Modified Environmental Contours Approach for Long-Term Extreme Response Prediction of Marine Risers

Abstract

Abstract Accurate prediction of the long-term extreme response of offshore structures is challenging for complex systems under varying marine environments. The long-term uncertainties come from the varying environmental parameters such as significant wave height and spectral peak period, while the short-term uncertainties are due to the random wave amplitudes and phases. The conventional environmental contour lines method provides a fast approximate way to estimate the extreme response by performing simulations along the environmental contours. However, the method is unconservative if the short-term uncertainties are neglected. Current methods to account for the short-term uncertainties are approximate and require an empirical parameter that is case-dependent.
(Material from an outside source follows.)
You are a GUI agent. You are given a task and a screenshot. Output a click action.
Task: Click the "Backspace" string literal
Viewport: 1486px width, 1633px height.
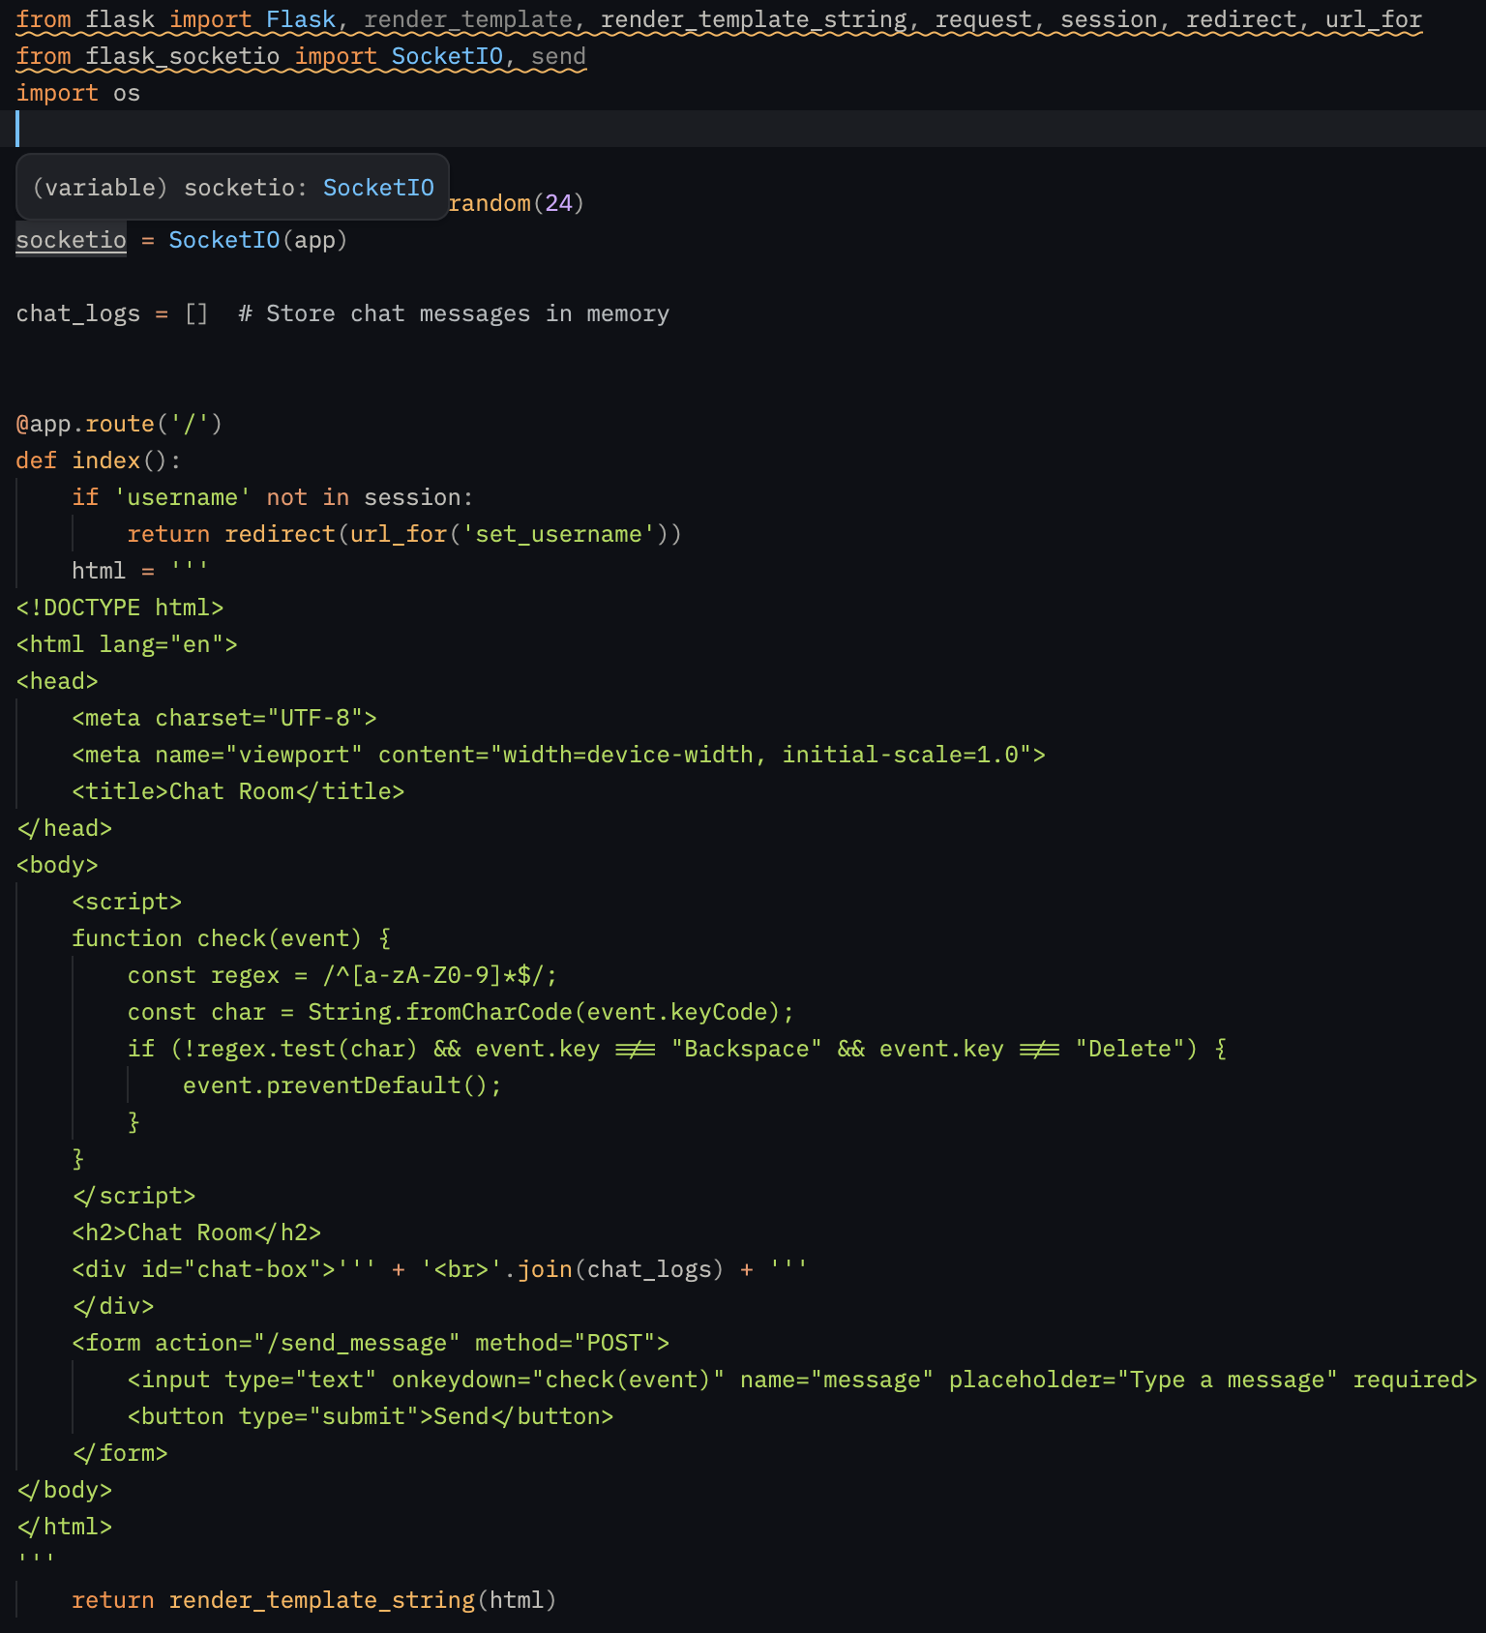tap(746, 1050)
This paper presents a modified environmental contour line approach, based on introducing an additional multiplicative random variable to account for the short-term variability. It is efficient as additional simulations are performed only in the critical direction determined by the conventional approach. The method is first tested on a single-degree-of-freedom model representing the surge motion of a floating offshore structure. Subsequently, it is applied on the top riser stress of a catenary moored floating production system. Monte Carlo simulation is impractical here as a validation tool due to the extensive simulation time. Hence, the results are compared with subset simulation, which is known to be asymptotically unbiased.